Seguci su twitter

Categorie

22 Settembre 2022 – nota economica giornaliera

ITALIA – Ieri la produzione nelle costruzioni a luglio è calata per il quarto mese consecutivo, mettendo a segno la flessione più pesante da dicembre 2020: -3% m/m da -2,3% di giugno.
Dopo un robusto 1° trimestre, l’attività edilizia sembra essere entrata in una fase di rallentamento, come suggerito dalle indagini di fiducia.
La presenza di commesse in completamento e degli incentivi fiscali lascia però supporre che nei prossimi mesi il settore delle costruzioni in Italia possa continuare a sovraperformare il resto dell’Eurozona.

STATI UNITI – In termini di dati, ieri le vendite di case esistenti di agosto hanno segnato il settimo calo consecutivo, con una correzione di -0,4% m/m (-19,9% a/a), a 4,8 mln.
Le scorte di case sono in flessione, su livelli storicamente bassi, pari a 3,2 mesi di vendite.
Il prezzo mediano è in rialzo di 7,7% a/a, ma in modesto calo su base mensile.
Il mercato immobiliare residenziale resterà sotto pressione per via della scarsità di immobili anche nei prossimi anni, secondo il Chief Economist della National Realtors Association.

 

COMMENTI:

BCE – Il vicepresidente de Guindos e Schnabel hanno entrambi sottolineato la necessità di continuare con il rialzo dei tassi, come peraltro la BCE aveva segnalato nell’ultimo comunicato di politica monetaria, malgrado i segnali di rallentamento.
Schnabel ritiene probabile una recessione in Germania.
De Guindos ha sottolineato l’importanza dei mercati valutari.
Secondo un precedente membro del comitato esecutivo BCE, Papadia, la BCE introdurrà un sistema di penalizzazione delle riserve in eccesso che superino un certo multiplo della riserva obbligatoria.

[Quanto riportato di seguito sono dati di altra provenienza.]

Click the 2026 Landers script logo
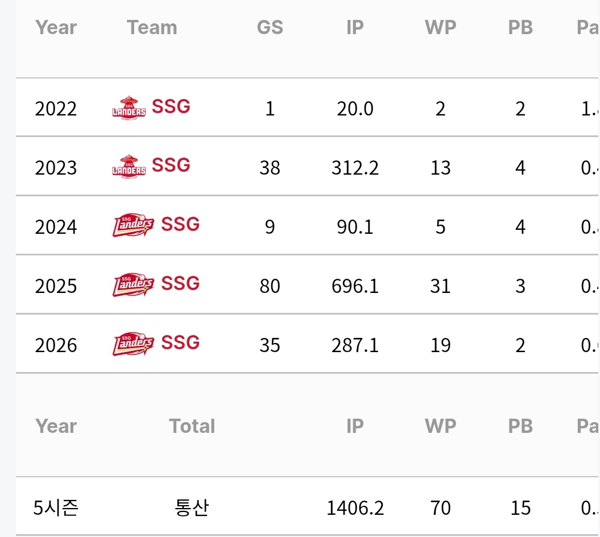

STATI UNITI – La riunione del FOMC si è conclusa con il terzo rialzo consecutivo di 75pb per i fed funds e indicazioni di un sentiero di ulteriori aumenti rapidi dei tassi.
L’elemento principale della comunicazione a questa riunione sono le proiezioni macroeconomiche aggiornate con l’estensione del periodo previsivo fino al 2025.
Come atteso, lo scenario macroeconomico è rivisto in direzione negativa, con previsioni di 0,2% a/a a fine 2022, a 1,2% a/a nel 2023 e a 1,7% nel 2024, con un ritorno alla crescita di più lungo termine solo nel 2025, a 1,8%.
Il tasso di disoccupazione è nettamente più elevato nella parte centrale dell’orizzonte previsivo, con un rialzo a 4,4% a fine 2023 e 2024 e un calo modesto a 4,3% nel 2025.
Questo spostamento verso l’alto della disoccupazione è il principale segnale di una possibile recessione nello scenario del FOMC.
L’inflazione è rivista di un paio di decimi verso l’alto fra il 2022 e il 2024, con l’inflazione core a 4,5% a/a a fine 2022, a 3,1% a/a nel 2023 e al 2,1% solo nel 2025.
Il sentiero dei tassi è più elevato, con i fed funds a 4,4% a fine 2022 e a 4,6% a fine 2023, con una svolta a 3,9% nel 2024 e tassi ancora sopra il livello di più lungo termine nel 2025, a 2,9%.
Questo implica un rialzo da 75pb a novembre e uno da 50pb a dicembre, seguiti da un ultimo intervento da 25pb a inizio 2023.
La mediana per il 2022 è solo marginalmente a favore di 4,5%, con 10 punti sopra 4,5% e 9 punti sotto, e segnala incertezza concentrata fra tassi a 4,25% e a 4,5%.
Ovviamente saranno le nuove informazioni a determinare se il prossimo rialzo sarà di 50 o 75pb.
Tuttavia, le indicazioni di mercato del lavoro e prezzi per settembre puntano a dati simili a quelli della media degli ultimi mesi, quindi in linea con il mantenimento del ritmo attuale di rialzo anche alla riunione di novembre.
Alziamo di 25pb le nostre previsioni per i fed funds, a 4,5% a fine 2022 e a 4,75% a inizio 2023.
Il messaggio della riunione è chiaro: la Fed intende proseguire con la strategia di anticipare i rialzi in modo da contrastare la possibilità che l’inflazione resti elevata a lungo e da evitare una riedizione degli anni ’70, anche a costo di una recessione.
In effetti, a nostro avviso, una recessione sarà difficilmente evitabile nel 2023.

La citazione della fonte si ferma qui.